(Dataset content Opens)
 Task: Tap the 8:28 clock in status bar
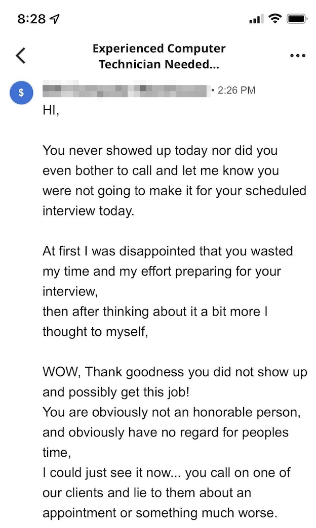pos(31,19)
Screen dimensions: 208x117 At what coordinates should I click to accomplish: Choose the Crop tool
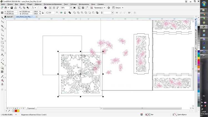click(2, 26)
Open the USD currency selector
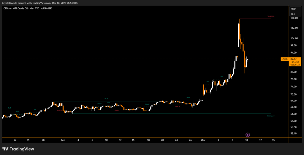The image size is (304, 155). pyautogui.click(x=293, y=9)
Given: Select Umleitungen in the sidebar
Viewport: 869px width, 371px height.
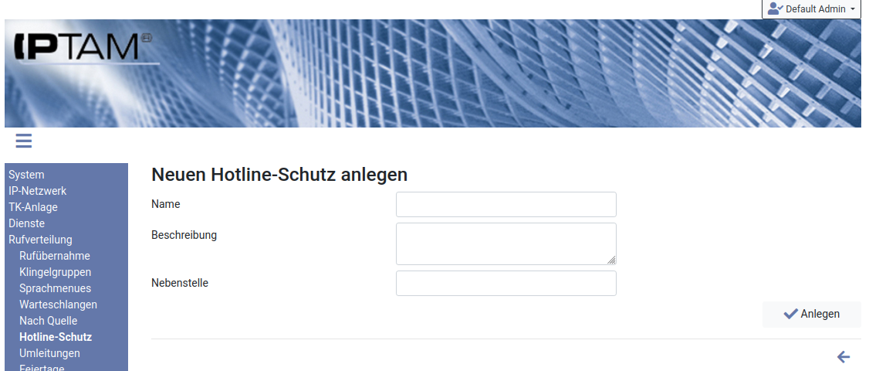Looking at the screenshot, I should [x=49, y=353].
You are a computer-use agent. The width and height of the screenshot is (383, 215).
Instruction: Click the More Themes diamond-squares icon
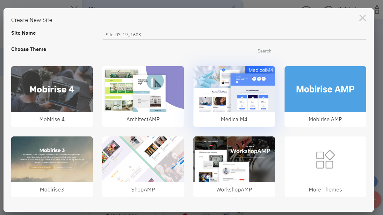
(Dataset content Closes)
(Dataset content Opens)
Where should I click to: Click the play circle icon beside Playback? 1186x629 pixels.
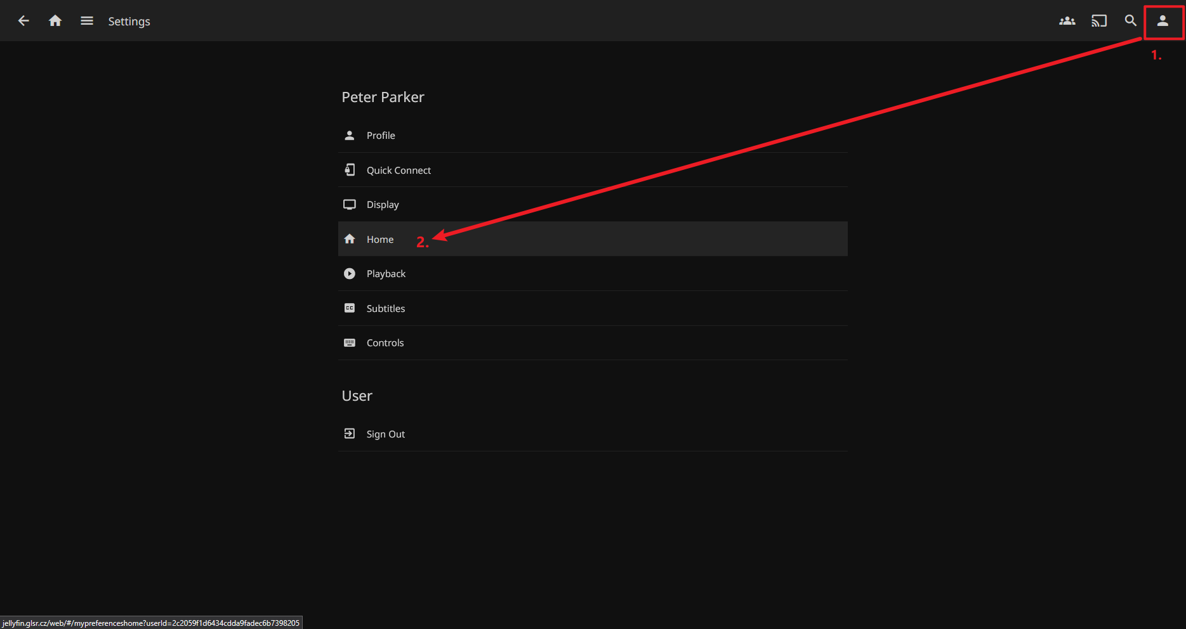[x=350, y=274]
(Dataset content Closes)
(Dataset content Opens)
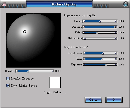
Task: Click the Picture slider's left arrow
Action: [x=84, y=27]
(Dataset content Closes)
§ What the task asks
Set down, exactly as written above, each line from the one with "Task: Tap the 8:28 clock in status bar" through the one with "Instruction: Click the", and skip the pictures.

§ Result for this exercise
 Task: Tap the 8:28 clock in status bar
pos(31,19)
Screen dimensions: 208x117 At what coordinates should I click to accomplish: Choose the Crop tool
click(2, 26)
Open the USD currency selector
The image size is (304, 155). pyautogui.click(x=293, y=9)
Given: Select Umleitungen in the sidebar
Viewport: 869px width, 371px height.
Looking at the screenshot, I should [x=49, y=353].
You are a computer-use agent. The width and height of the screenshot is (383, 215).
Instruction: Click the More Themes diamond-squares icon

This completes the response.